In summary, the findings of this study indicate that traumatized muscle-derived MPCs are the putative osteoprogenitor cells responsible for HO following traumatic injury. Although there are notable differences between the MPCs and MSCs, which likely reflect their tissue of origin and in vivo function, both cell types demonstrate the ability to adopt the osteogenic differentiation pathway under the appropriate induction conditions. It is unclear what pathological signaling events occur in vivo to initiate the differentiation of traumatized muscle-derived MPCs into osteoblasts, and the identification of this triggering mechanism is an active area of investigation in our laboratory.

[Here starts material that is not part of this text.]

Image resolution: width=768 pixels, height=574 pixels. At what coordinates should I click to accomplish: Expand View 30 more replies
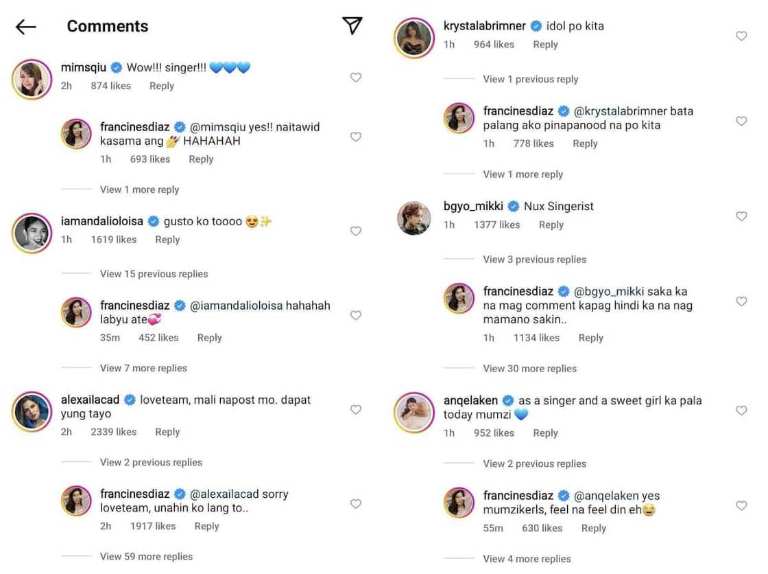coord(529,369)
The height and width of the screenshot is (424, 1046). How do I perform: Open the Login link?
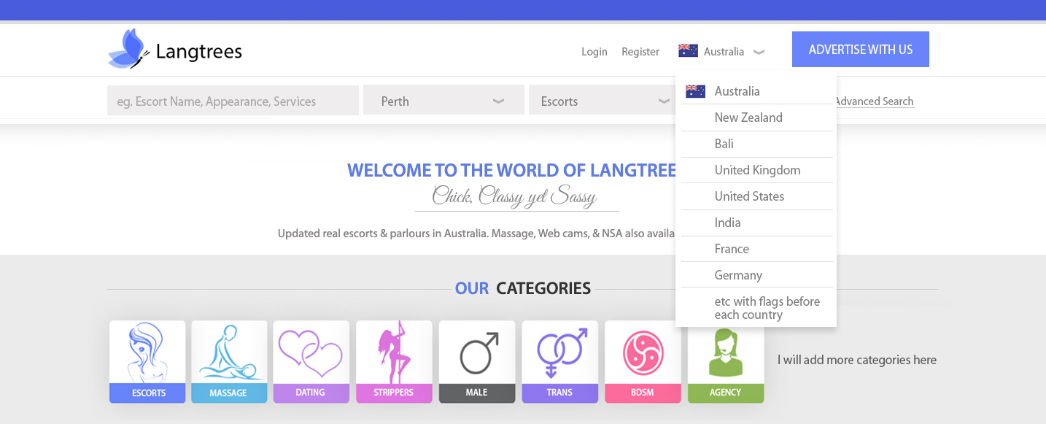[594, 52]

Furthermore, the MPCs appear to differentiate more slowly than the bone marrow-derived MSCs, which suggests that an additional, intermediate step may be involved to encourage their terminal differentiation into osteoblasts, such as the endochondral ossification of the fibroproliferative lesions. This investigation will be followed up using an in vivo model to study the mechanism of osteogenic differentiation of MPCs that leads to ectopic bone formation in a physiological system. Nevertheless, our findings have shed substantial light on the mechanism of HO by identifying the MPCs in traumatized muscle as the osteoprogenitor cells that are likely to initiate bone formation, and may be used in future investigations to further elucidate the signaling mechanism involved in this process.